*What this task involves*. Your answer must be the lines from the one containing "The width and" through the last line of the records below, copied exactly, with the pictures left out.

*Raw data*.

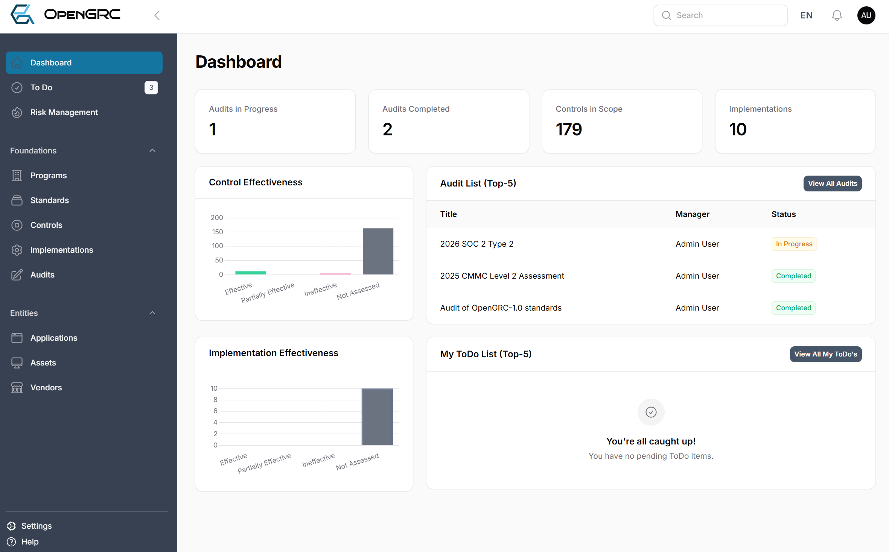Click the Vendors storefront icon
The image size is (889, 552).
(17, 388)
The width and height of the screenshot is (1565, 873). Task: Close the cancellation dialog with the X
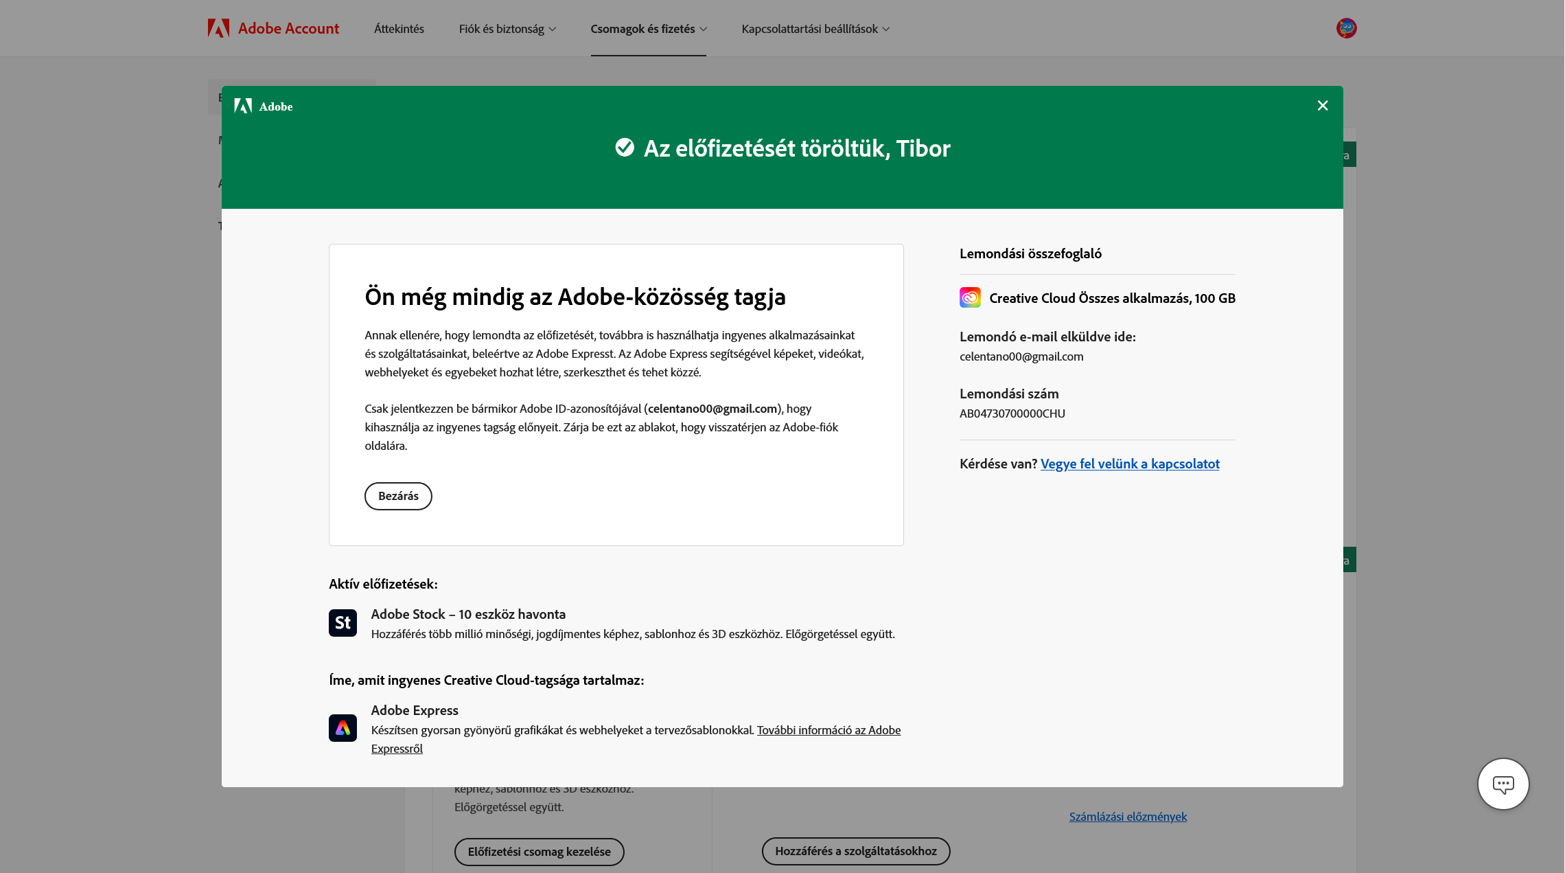[x=1322, y=105]
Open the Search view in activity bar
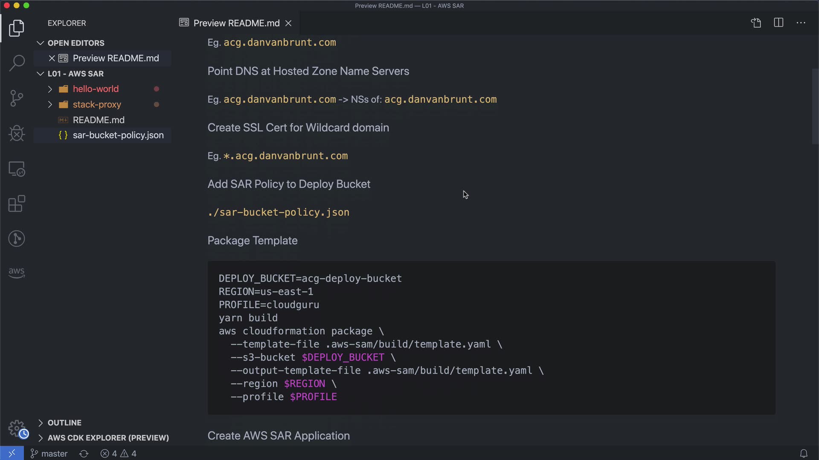The image size is (819, 460). pos(17,63)
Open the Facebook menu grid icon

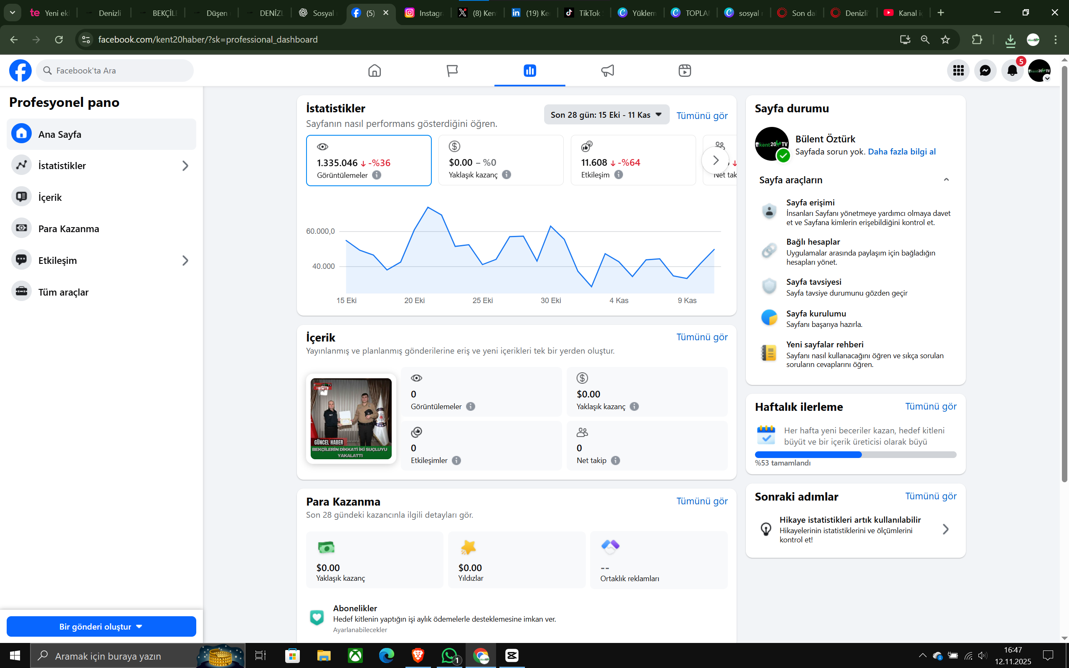tap(958, 71)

*Answer*.
The width and height of the screenshot is (1565, 873). Task: Close the cancellation dialog with the X
[x=1322, y=105]
Open the Search view in activity bar
The image size is (819, 460). pos(17,63)
Open the Facebook menu grid icon

tap(958, 71)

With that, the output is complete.